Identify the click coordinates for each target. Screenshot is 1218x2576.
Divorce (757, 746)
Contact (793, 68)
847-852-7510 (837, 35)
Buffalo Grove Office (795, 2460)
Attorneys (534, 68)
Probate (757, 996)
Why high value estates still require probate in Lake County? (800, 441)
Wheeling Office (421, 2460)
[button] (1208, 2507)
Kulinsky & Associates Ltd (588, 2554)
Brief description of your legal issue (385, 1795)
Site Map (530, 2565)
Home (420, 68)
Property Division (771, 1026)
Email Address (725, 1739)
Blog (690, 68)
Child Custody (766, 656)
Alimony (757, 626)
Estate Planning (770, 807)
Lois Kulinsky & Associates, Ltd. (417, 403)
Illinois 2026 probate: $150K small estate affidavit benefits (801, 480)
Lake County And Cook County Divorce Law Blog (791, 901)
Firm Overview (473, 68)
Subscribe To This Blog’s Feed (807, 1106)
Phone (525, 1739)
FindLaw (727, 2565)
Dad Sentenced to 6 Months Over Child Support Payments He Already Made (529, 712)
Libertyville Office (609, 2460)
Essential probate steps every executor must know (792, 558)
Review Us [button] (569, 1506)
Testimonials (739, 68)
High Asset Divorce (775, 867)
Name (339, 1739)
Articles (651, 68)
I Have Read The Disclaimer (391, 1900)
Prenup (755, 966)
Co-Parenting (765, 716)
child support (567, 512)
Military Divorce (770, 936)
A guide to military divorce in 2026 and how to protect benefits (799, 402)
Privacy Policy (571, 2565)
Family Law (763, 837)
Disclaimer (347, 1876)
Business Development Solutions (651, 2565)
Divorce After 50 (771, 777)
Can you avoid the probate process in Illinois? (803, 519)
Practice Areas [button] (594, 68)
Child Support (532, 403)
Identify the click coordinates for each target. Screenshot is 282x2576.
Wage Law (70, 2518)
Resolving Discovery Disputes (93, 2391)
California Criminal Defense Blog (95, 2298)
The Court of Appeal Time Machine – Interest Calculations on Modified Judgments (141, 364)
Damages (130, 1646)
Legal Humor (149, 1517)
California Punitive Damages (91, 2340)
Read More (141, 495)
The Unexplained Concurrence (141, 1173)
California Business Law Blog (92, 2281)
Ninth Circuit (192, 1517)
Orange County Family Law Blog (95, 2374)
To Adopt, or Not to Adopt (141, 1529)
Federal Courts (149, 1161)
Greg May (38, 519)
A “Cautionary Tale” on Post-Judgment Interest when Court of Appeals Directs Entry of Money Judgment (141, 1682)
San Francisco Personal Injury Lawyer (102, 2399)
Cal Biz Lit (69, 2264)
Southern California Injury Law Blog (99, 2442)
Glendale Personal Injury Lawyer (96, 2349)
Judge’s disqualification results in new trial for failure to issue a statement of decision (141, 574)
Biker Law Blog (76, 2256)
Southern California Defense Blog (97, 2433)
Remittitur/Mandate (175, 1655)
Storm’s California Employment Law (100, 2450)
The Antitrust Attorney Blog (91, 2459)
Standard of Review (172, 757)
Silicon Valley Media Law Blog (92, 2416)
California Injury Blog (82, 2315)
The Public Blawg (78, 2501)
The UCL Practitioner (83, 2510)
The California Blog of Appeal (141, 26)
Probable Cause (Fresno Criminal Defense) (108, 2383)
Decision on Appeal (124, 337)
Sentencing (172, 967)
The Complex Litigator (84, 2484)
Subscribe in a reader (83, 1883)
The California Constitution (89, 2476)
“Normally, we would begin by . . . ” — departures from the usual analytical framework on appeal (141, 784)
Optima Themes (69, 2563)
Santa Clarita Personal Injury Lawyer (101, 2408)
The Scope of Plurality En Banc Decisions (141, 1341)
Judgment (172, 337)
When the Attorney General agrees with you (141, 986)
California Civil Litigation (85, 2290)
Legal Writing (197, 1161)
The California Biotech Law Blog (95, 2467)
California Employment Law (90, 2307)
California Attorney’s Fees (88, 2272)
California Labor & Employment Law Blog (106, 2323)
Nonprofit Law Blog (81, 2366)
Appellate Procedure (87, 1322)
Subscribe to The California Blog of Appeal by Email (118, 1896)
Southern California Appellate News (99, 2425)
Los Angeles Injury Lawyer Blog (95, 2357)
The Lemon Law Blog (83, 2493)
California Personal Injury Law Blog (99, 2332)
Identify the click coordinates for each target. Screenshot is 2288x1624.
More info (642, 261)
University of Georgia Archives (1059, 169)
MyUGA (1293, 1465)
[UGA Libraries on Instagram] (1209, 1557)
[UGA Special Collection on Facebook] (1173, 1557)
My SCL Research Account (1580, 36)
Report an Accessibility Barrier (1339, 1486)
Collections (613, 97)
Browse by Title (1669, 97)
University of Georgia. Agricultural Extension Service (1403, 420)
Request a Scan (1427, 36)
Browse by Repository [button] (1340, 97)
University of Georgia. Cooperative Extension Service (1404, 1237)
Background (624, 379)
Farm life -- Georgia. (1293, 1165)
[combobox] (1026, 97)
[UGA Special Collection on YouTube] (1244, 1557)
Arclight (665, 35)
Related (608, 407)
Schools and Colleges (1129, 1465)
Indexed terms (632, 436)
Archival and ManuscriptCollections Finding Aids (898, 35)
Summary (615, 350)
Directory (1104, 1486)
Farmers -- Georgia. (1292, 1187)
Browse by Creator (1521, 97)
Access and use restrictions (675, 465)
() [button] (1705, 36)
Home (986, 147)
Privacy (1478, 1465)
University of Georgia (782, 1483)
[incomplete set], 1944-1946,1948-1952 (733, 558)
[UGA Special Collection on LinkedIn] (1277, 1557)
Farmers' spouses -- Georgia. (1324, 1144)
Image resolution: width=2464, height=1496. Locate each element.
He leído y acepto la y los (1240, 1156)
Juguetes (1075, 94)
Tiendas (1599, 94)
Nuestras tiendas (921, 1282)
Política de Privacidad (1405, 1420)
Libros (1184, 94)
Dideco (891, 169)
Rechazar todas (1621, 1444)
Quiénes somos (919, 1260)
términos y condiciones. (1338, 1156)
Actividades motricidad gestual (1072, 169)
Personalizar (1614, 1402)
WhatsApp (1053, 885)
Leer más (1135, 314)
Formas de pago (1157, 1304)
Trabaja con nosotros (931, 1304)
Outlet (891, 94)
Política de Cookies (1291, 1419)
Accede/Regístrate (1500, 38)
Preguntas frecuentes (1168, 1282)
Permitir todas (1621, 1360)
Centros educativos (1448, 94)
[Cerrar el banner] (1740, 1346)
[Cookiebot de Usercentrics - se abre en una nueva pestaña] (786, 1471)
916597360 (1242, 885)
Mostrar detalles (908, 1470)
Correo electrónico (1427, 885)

**What to do**: Above are the records; from them, give again exactly the lines from the one containing "Libertyville Office (609, 2460)" to the one containing "Cal Biz Lit (69, 2264)", both lines included, and nothing more.

**Task result**:
Libertyville Office (609, 2460)
Essential probate steps every executor must know (792, 558)
Review Us [button] (569, 1506)
Testimonials (739, 68)
High Asset Divorce (775, 867)
Name (339, 1739)
Articles (651, 68)
I Have Read The Disclaimer (391, 1900)
Prenup (755, 966)
Co-Parenting (765, 716)
child support (567, 512)
Military Divorce (770, 936)
A guide to military divorce in 2026 and how to protect benefits (799, 402)
Privacy Policy (571, 2565)
Family Law (763, 837)
Disclaimer (347, 1876)
Business Development Solutions (651, 2565)
Divorce After 50 (771, 777)
Can you avoid the probate process in Illinois? (803, 519)
Practice Areas [button] (594, 68)
Child Support (532, 403)
Identify the click coordinates for each target. Screenshot is 282x2576.
Wage Law (70, 2518)
Resolving Discovery Disputes (93, 2391)
California Criminal Defense Blog (95, 2298)
The Court of Appeal Time Machine – Interest Calculations on Modified Judgments (141, 364)
Damages (130, 1646)
Legal Humor (149, 1517)
California Punitive Damages (91, 2340)
Read More (141, 495)
The Unexplained Concurrence (141, 1173)
California Business Law Blog (92, 2281)
Ninth Circuit (192, 1517)
Orange County Family Law Blog (95, 2374)
To Adopt, or Not to Adopt (141, 1529)
Federal Courts (149, 1161)
Greg May (38, 519)
A “Cautionary Tale” on Post-Judgment Interest when Court of Appeals Directs Entry of Money Judgment (141, 1682)
San Francisco Personal Injury Lawyer (102, 2399)
Cal Biz Lit (69, 2264)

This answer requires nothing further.